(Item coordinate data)
/---
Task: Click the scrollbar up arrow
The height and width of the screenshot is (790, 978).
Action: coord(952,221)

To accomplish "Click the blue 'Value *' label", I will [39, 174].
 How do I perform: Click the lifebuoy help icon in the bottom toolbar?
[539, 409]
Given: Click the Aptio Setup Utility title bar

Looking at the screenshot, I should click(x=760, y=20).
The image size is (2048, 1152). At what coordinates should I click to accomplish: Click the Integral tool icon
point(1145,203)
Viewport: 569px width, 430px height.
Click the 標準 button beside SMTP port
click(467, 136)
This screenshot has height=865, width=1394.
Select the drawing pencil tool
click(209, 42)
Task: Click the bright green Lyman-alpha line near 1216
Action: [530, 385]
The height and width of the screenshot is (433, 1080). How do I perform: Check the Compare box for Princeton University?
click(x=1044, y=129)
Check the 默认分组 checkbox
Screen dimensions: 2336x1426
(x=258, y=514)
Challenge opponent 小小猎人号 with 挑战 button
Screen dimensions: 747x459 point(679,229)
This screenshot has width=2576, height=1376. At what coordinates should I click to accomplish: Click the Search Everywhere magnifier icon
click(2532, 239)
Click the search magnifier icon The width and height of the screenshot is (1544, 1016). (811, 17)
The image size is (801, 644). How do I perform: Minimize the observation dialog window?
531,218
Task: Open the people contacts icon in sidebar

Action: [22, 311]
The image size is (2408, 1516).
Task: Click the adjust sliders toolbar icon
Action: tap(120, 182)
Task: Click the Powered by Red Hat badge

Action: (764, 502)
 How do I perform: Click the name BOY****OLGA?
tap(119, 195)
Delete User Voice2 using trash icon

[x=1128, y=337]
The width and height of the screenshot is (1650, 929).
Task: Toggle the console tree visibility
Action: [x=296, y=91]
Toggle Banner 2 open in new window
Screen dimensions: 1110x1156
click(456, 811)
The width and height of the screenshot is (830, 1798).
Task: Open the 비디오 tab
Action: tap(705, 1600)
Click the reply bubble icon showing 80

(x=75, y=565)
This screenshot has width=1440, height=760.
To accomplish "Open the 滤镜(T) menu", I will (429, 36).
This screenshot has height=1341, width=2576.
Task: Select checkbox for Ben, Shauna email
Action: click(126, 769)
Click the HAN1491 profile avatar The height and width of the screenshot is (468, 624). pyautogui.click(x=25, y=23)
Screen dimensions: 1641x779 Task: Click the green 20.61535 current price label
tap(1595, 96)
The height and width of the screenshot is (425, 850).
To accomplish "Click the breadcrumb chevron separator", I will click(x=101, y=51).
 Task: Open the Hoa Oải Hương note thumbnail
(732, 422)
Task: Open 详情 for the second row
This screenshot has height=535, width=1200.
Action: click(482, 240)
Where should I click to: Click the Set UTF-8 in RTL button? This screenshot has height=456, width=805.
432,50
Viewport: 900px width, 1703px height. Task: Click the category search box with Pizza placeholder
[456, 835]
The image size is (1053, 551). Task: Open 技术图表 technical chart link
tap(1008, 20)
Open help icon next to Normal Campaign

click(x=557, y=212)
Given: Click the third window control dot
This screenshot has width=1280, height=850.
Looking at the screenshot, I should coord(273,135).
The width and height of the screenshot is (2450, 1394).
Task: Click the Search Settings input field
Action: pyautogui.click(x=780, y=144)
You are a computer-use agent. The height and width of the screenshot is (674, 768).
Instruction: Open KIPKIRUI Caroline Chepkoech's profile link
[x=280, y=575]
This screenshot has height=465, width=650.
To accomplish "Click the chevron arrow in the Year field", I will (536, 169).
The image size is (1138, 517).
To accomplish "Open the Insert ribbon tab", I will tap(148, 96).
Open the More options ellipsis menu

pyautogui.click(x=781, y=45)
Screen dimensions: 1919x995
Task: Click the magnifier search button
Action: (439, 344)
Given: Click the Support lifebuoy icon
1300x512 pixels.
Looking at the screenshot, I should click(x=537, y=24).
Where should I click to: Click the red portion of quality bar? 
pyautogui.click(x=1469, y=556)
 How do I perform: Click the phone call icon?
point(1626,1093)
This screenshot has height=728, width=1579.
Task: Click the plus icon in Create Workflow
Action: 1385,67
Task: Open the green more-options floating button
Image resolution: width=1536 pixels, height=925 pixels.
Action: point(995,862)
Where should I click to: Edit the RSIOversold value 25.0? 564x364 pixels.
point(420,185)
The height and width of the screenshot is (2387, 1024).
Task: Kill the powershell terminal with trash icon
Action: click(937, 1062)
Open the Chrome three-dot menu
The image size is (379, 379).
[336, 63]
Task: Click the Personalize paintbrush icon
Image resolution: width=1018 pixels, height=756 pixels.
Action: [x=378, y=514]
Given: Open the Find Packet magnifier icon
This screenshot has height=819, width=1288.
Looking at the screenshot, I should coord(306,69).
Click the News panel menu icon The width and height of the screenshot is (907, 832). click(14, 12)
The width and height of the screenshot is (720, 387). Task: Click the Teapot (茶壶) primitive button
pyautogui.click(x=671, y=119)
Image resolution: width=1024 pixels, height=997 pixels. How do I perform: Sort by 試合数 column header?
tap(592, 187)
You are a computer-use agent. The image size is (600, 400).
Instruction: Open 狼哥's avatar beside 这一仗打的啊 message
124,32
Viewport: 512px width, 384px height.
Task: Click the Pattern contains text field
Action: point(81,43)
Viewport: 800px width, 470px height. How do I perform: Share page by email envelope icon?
\---
_What is being asked_. Copy out, word for word, everything from the line containing "The width and height of the screenshot is (720, 387)." down to the last of the lines above.

_The answer_.
The width and height of the screenshot is (720, 387). Task: Click the Teapot (茶壶) primitive button
pyautogui.click(x=671, y=119)
Image resolution: width=1024 pixels, height=997 pixels. How do I perform: Sort by 試合数 column header?
tap(592, 187)
You are a computer-use agent. The image size is (600, 400).
Instruction: Open 狼哥's avatar beside 这一仗打的啊 message
124,32
Viewport: 512px width, 384px height.
Task: Click the Pattern contains text field
Action: point(81,43)
Viewport: 800px width, 470px height. How do I perform: Share page by email envelope icon?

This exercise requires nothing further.